▶ Stated problem
Express the entries from the line containing "You are a GUI" down to the line containing "pyautogui.click(x=358, y=332)" as a two-column CSV with columns instruction and action, one row per entry. Put each field in quotes, replace line breaks with spaces, and omit the pictures.

▶ Listing
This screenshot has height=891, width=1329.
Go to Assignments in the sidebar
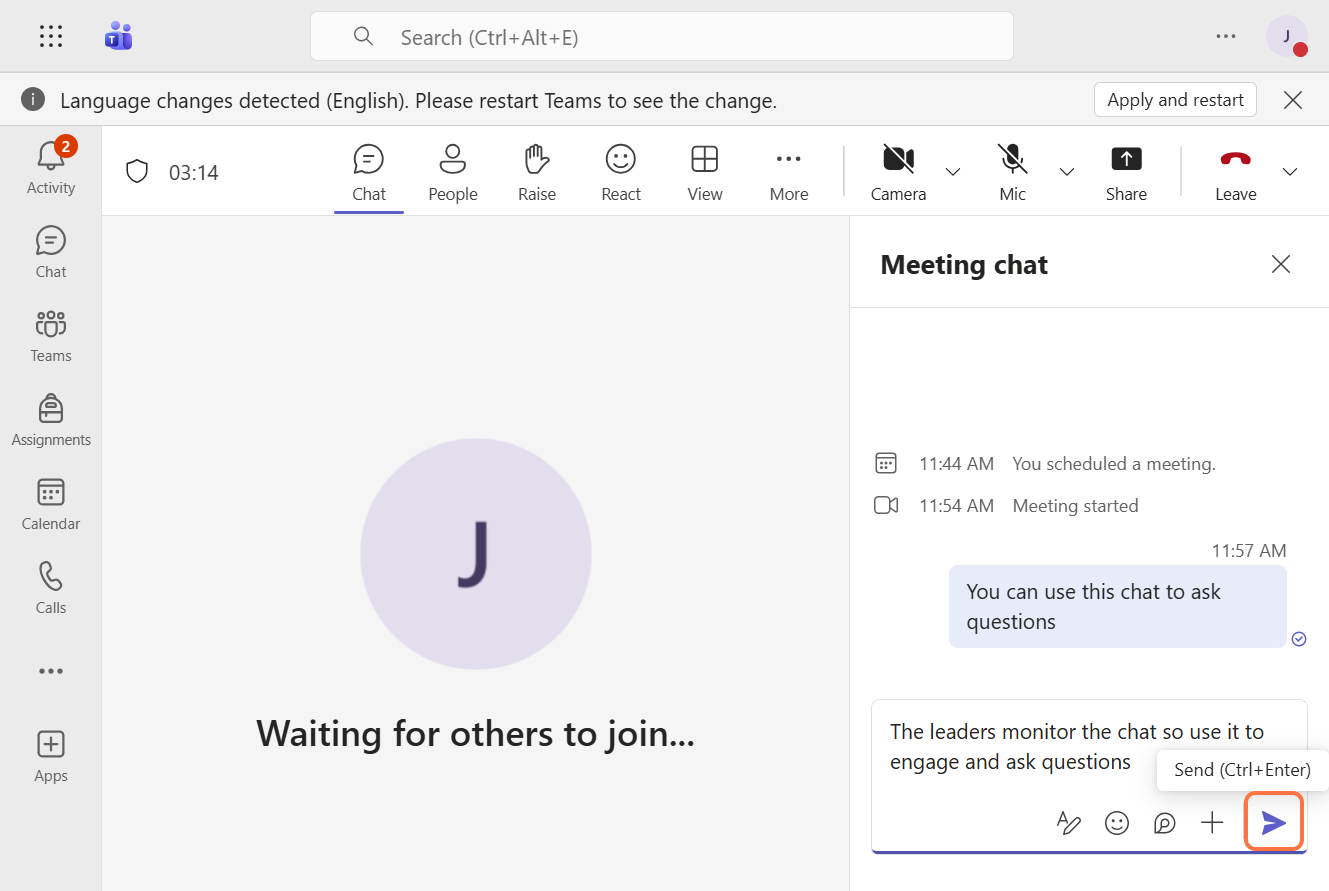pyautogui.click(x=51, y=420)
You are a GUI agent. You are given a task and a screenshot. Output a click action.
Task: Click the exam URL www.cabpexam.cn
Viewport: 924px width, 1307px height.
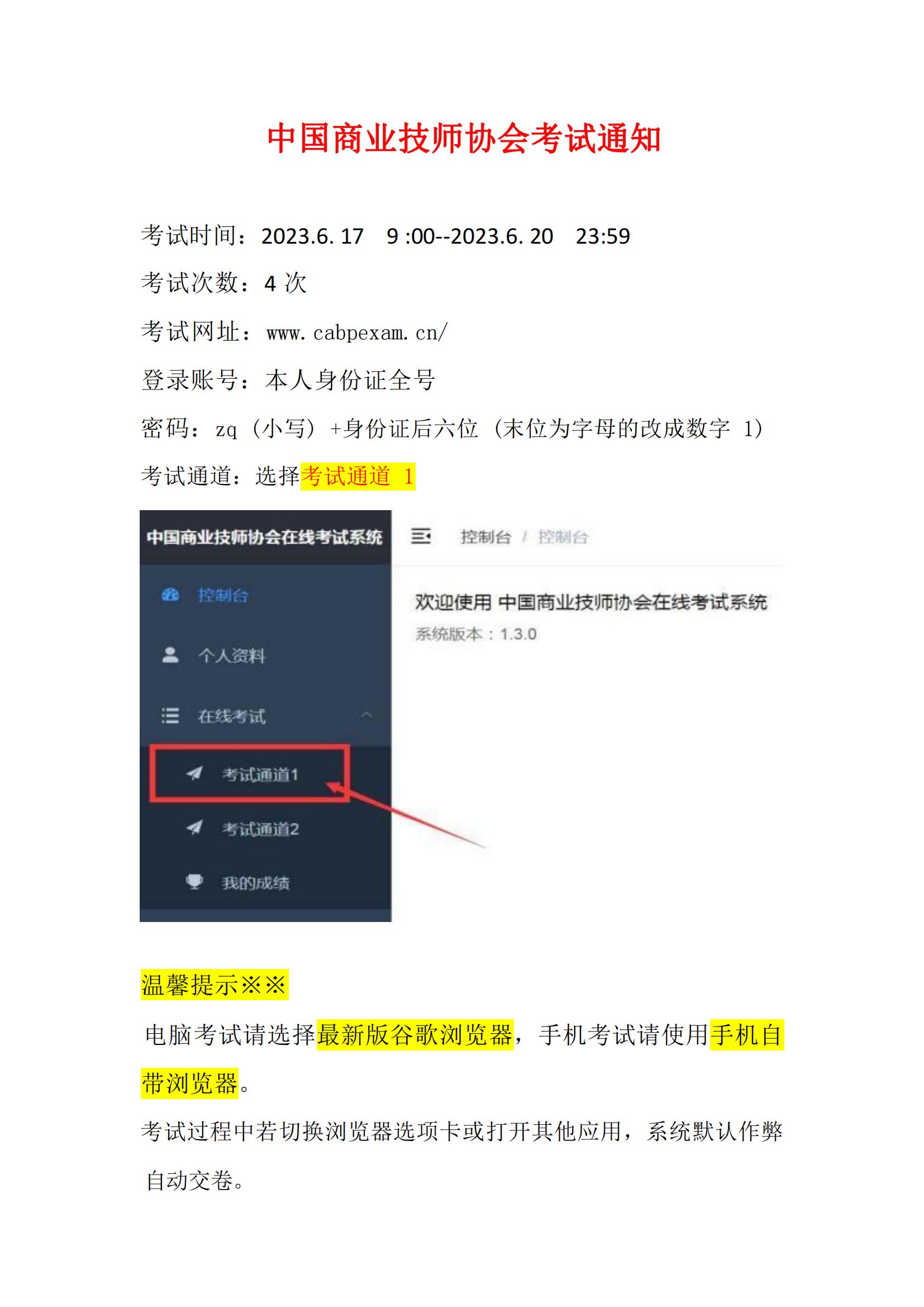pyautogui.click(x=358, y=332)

==

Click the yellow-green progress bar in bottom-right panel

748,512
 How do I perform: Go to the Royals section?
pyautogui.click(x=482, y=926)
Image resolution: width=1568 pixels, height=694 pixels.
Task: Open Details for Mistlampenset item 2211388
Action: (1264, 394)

▶ Response to this exercise
instruction,action
"You are a GUI agent. You are given a task and a screenshot. Output a click action. Task: Click the exam URL www.cabpexam.cn Viewport: 924px width, 1307px height.","pyautogui.click(x=358, y=332)"